Nicolas Hulot : 'la bataille contre les néonicotinoïdes n'est pas terminée'

ONG, agriculteurs et apiculteurs se mobilisent contre les pesticides néonicotinoïdes, ces substances néfastes pour l’environnement et la santé. Réunis pour une conférence de presse mardi dernier au Sénat, la Fondation Nicolas Hulot, l’association Générations futures, la Confédération paysanne, l’Union Nationale des Apiculteurs de France et Joël Labbé, Sénateur du Morbihan ont porté un message d’espoir affirmant qu’un modèle alternatif à ces pesticides existe.

La loi prévoit désormais que « l’utilisation des produits phytopharmaceutiques contenant des substances actives de la famille des néonicotinoïdes, y compris les semences traitées avec ces produits, est interdite à partir du 1er septembre 2018 ».

Néonicotinoïdes : une dangerosité soulignée par la communauté scientifique

Les néonicotinoïdes sont une famille d’insecticides agissant sur le système nerveux central des insectes. Cette dénomination de néonicotinoïdes concerne les substances actives telles que le thiaméthoxam, l’imidaclopride, le thiaclopride, l’acétamipride et le clothianidine, qui sont jusqu’à 10.000 fois plus toxiques que le DDT pour les abeilles. Chaque année, 30 % des colonies d’abeilles périssent, contre 5 % avant l’arrivée des néonicotinoïdes  sur le marché français en 1994.

Persistants, ces pesticides s’accumulent pendant plusieurs mois dans les sols, conduisant à leur contamination à grande échelle, ainsi que celles des eaux de surface et de la végétalisation traitée.

agriculture pesticides

L’être humain ne semble pas à l’abri de ces contaminations, puisque des troubles du comportement ont déjà été identifiés chez les mammifères. Une recherche française de résidus de néonicotinoïdes dans des aliments végétaux effectuée en 2013 a montré une contamination de 80 % des échantillons de thés, de 45 % des courgettes, de 25 % des tomates ou encore de 12 % des fraises. Aux États-Unis, c’est 80 à 100 % des légumes qui contiennent ces pesticides.

Des alternatives non chimiques aux néonicotinoïdes existent

« Il y a des alternatives pour 95 % des usages des pesticides », affirme Emmanuel Aze, secrétaire national de la Confédération paysanne. Les agriculteurs doivent davantage respecter le cycle de la terre et se concentrer sur des formes d’agriculture alternatives. Par exemple, il faut éviter les semis trop précoces quand la terre est trop froide ou ne pas encourager la monoculture qui favorise le développement de divers insectes.

Pour les fruits, il est possible de recourir à la méthode du bio-contrôle en mettant en oeuvre la confusion sexuelle ou les filets de protection. Cette loi est aussi l’occasion pour les agriculteurs de développer de nouvelles méthodes de production, notamment l’agro-écologie, répondant davantage aux attentes des populations.

Comme le rappelle Amandine Lebreton, Coordinatrice Agriculture-Alimentation de la Fondation Nicolas Hulot, « le délai de deux ans accordé par les députés avant l’interdiction totale des néonicotinoïdes (septembre 2018) est le temps nécessaire pour qu’un agriculteur se convertisse au bio. C’est un temps réaliste et accessible ».
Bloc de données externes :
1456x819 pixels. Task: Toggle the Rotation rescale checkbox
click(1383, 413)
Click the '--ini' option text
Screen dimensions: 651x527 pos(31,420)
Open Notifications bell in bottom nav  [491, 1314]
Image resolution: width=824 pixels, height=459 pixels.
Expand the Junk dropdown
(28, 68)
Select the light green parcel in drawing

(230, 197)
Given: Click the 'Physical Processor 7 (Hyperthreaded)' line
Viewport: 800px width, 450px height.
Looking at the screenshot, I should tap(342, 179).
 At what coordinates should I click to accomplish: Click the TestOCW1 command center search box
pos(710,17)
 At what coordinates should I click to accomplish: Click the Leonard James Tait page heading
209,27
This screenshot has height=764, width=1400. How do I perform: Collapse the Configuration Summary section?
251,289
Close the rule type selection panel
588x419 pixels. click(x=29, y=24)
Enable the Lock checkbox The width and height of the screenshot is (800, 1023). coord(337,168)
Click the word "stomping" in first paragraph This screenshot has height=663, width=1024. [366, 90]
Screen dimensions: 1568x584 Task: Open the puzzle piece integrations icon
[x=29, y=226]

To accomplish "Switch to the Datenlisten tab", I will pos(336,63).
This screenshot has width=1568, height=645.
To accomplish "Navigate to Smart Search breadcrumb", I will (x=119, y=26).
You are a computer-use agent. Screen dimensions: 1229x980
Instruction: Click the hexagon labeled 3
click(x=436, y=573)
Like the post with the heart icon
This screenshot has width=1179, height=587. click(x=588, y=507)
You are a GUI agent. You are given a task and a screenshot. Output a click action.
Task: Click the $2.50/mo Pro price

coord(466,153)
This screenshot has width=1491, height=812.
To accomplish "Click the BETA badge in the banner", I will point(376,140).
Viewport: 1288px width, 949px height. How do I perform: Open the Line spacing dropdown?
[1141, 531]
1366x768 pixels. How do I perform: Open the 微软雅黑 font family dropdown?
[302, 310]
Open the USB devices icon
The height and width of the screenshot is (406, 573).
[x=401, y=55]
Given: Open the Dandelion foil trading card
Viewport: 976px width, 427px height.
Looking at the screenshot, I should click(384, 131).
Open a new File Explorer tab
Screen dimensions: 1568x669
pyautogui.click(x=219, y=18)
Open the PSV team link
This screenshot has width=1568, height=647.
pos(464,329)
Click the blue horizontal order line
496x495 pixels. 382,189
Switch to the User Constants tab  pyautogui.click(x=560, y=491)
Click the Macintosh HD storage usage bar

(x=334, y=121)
L’argument économique est souvent évoqué pour défendre le recours aux néonicotinoïdes. Mais, d’après diverses études, l’utilisation de ces pesticides ne provoque pas d’augmentation de rendement par rapport aux mêmes cultures non traitées. Par exemple, l’Allemagne en a interdit l’usage sur les céréales d’hiver et continue pourtant d’être le second producteur européen de céréales.

Néanmoins, on peut remettre en cause le rôle de l’Union européenne dans cette course à la productivité. En effet, la PAC attribue 350 euros par hectare aux agriculteurs. Elle ne prend en compte que la surface et non l’emploi réel. Cette mesure encourage l’agrandissement des parcelles et le recours aux produits chimiques.

Mais ceci est un autre combat. Rendez-vous le 11 mai pour la décision finale du Sénat.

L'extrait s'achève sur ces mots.